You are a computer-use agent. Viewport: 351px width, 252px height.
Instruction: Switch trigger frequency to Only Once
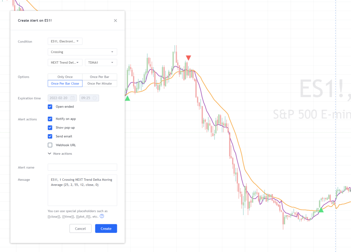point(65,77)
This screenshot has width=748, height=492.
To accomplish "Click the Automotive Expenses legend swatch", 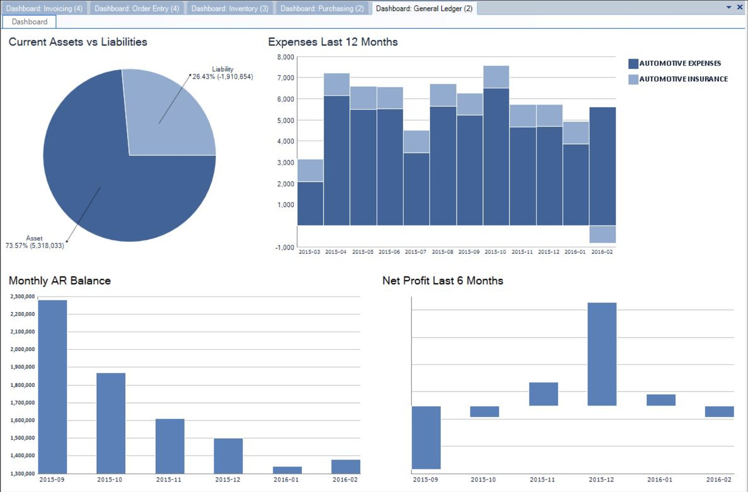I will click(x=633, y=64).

* * *

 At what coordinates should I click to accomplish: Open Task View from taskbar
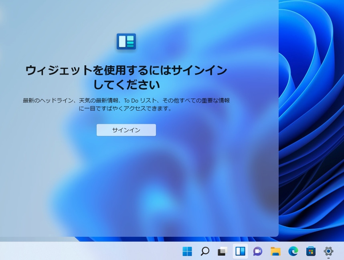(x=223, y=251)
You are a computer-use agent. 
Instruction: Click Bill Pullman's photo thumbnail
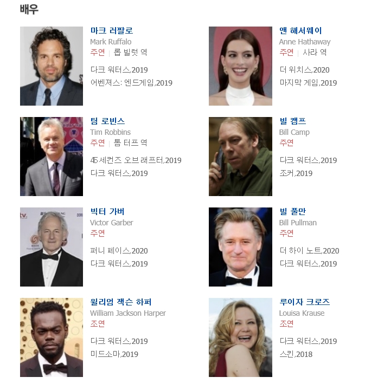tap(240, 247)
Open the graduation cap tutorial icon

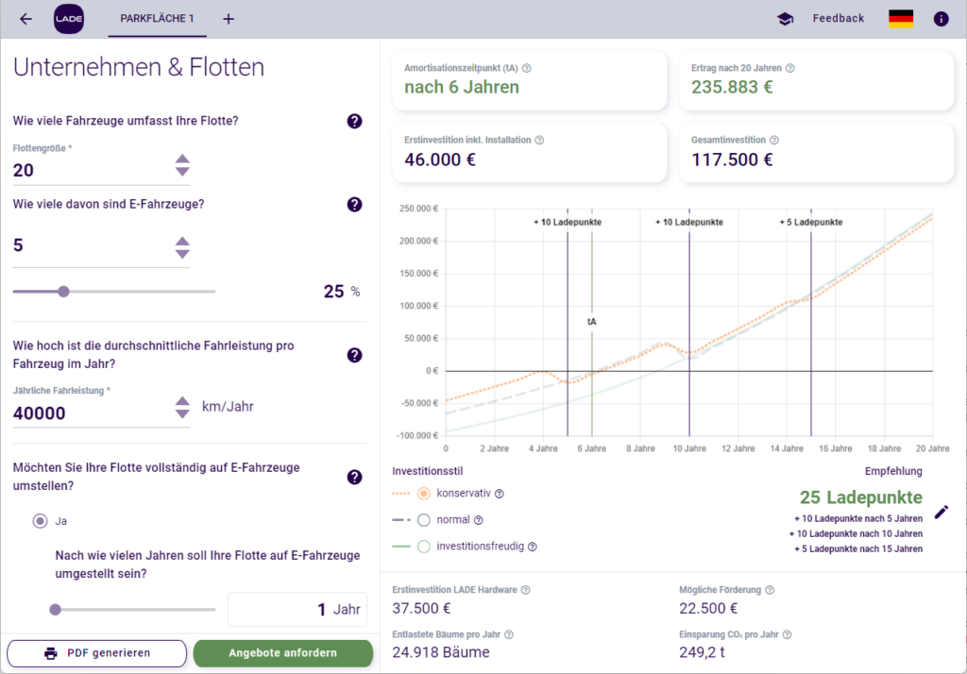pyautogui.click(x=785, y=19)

TASK DETAILS »
Tally the lines of the data that hold the string "computer". Answer with the number and nothing more.

RESULT »
2